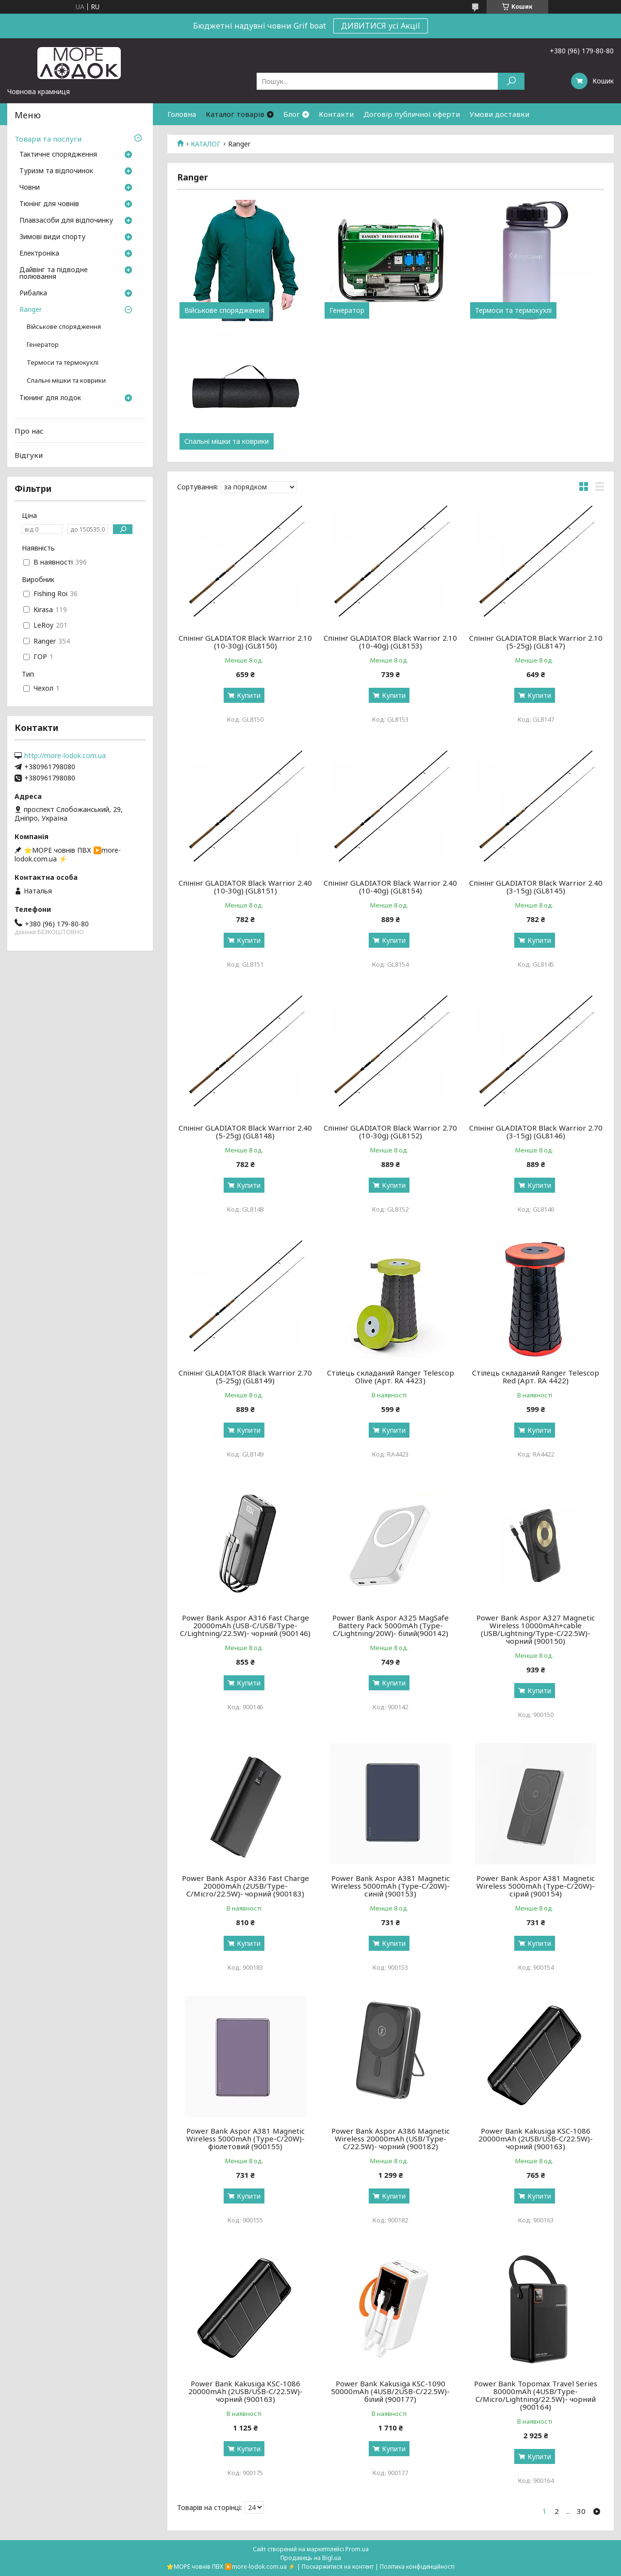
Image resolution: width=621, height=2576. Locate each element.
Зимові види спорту (52, 237)
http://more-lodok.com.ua (65, 755)
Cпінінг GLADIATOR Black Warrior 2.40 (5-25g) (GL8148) (245, 1131)
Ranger (30, 310)
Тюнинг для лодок (50, 398)
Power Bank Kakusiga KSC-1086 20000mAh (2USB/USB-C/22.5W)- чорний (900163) (535, 2138)
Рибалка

⁂

Render the lines of the material as a numbered list, leaving out blank lines and the pictures.

1. Image resolution: width=621, height=2576. Locate each element.
2. Зимові види спорту (52, 237)
3. http://more-lodok.com.ua (65, 755)
4. Cпінінг GLADIATOR Black Warrior 2.40 (5-25g) (GL8148) (245, 1131)
5. Ranger (30, 310)
6. Тюнинг для лодок (50, 398)
7. Power Bank Kakusiga KSC-1086 20000mAh (2USB/USB-C/22.5W)- чорний (900163) (535, 2138)
8. Рибалка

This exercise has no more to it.